书面任务:
A) 按选文的说明，返回结果里的 took 以什么为单位？
B) 原样给出选文中的一段，从“time_out: 請求處理”开始，一直到“均為1分(_score=1)”为止。

─── 选文

Android教程網 >> Android技術 >> 關於Android編程 >> es--搜索_Java基礎使用

es--搜索_Java基礎使用

編輯：關於Android編程

一、搜索示例

a) 測試數據准備

curl -XPUT localhost:9200/my_index/my_type/_bulk -d '
{ "index": { "_id": 1 }}
{ "title": "The quick brown fox" ,  "age":"18"}
{ "index": { "_id": 2 }}
{ "title": "The quick brown fox jumps over the lazy dog" , "age":"20" }
{ "index": { "_id": 3 }}
{ "title": "The quick brown fox jumps over the quick dog" , "age":"19" }
{ "index": { "_id": 4 }}
{ "title": "Brown fox brown dog" , "age":"18" }
'

b) 查詢參數說明

請求示例, 查詢index名為my_index、type名為my_type下所有的數據
from、size: 用於分頁，從第0條開始，取10條數據
sort: 排序的條件
aggs: 聚合分析的條件，與aggregations等價
bool: 用於組合多個查詢條件，後面的內容會講解

curl -XPOST localhost:9200/my_index/my_type/_search?pretty=true -d '
{
"query": {
"bool": {
"must": [
{
"match_all": { }
}
],
"must_not": [ ],
"should": [ ]
}
},
"from": 0,
"size": 10,
"sort": [ ],
"aggs": { }
}
'

返回結果：
took: 本次請求處理耗費的時間(單位:ms)
time_out: 請求處理是否超時。tip:如果查詢超時，將返回已獲取的結果，而不是終止查詢
_shards:本次請求涉及的分片信息，共5個分片處理，成功5個，失敗0個
hits:查詢結果信息
hits.total: 滿足查詢條件總的記錄數
hits.max_score: 最大評分(相關性)，因為本次沒有查詢條件，所以沒有相關性評分，每條記錄的評分均為1分(_score=1)
hits.hits: 本次查詢返回的結果, 即從from到min(from+size,hits.total)的結果集
hits.hits._score: 本條記錄的相關度評分，因為本次沒有查詢條件，所以沒有相關性評分，每條記錄的評分均為1分
hits.hits._source: 每條記錄的原數據

{
  "took" : 1,
  "timed_out" : false,
  "_shards" : {
    "total" : 5,
    "successful" : 5,
    "failed" : 0
  },
  "hits" : {
    "total" : 4,
    "max_score" : 1.0,
    "hits" : [ {
      "_index" : "my_index",
      "_type" : "my_type",
      "_id" : "2",
      "_score" : 1.0,
      "_source" : {
        "title" : "The quick brown fox jumps over the lazy dog",
        "age" : "20"
      }
    }, {
      "_index" : "my_index",
      "_type" : "my_type",
      "_id" : "4",
      "_score" : 1.0,
      "_source" : {
        "title" : "Brown fox brown dog",
        "age" : "18"

──────
─── 所给材料

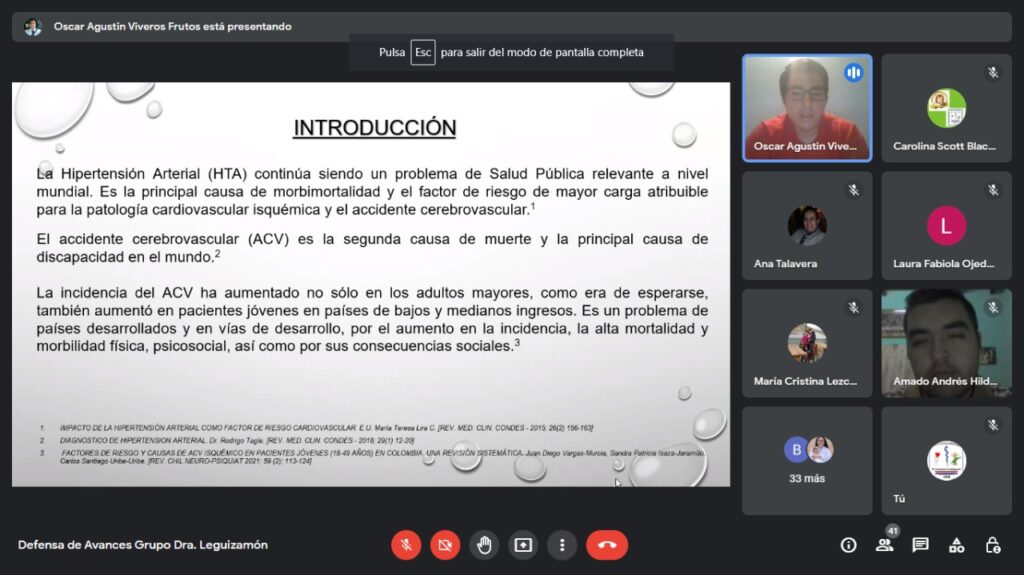Click Laura Fabiola Ojeda's tile
Viewport: 1024px width, 575px height.
(946, 226)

──────

逐题答案:
A) 毫秒（ms）。

B)
time_out: 請求處理是否超時。tip:如果查詢超時，將返回已獲取的結果，而不是終止查詢
_shards:本次請求涉及的分片信息，共5個分片處理，成功5個，失敗0個
hits:查詢結果信息
hits.total: 滿足查詢條件總的記錄數
hits.max_score: 最大評分(相關性)，因為本次沒有查詢條件，所以沒有相關性評分，每條記錄的評分均為1分(_score=1)